"""
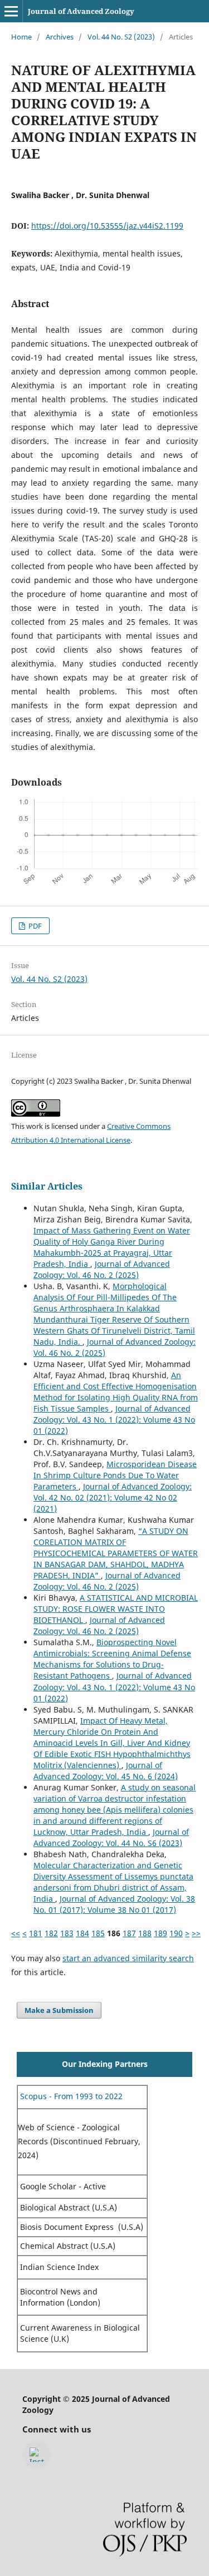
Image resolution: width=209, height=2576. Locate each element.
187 (129, 1933)
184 (82, 1933)
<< (15, 1933)
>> (196, 1933)
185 (98, 1933)
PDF (34, 926)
"""
Task
The whole listing should be retyped word for word; none of its pictures belong in the copy.

Result
Image resolution: width=209, height=2576. Locate each element.
187 (129, 1933)
184 (82, 1933)
<< (15, 1933)
>> (196, 1933)
185 (98, 1933)
PDF (34, 926)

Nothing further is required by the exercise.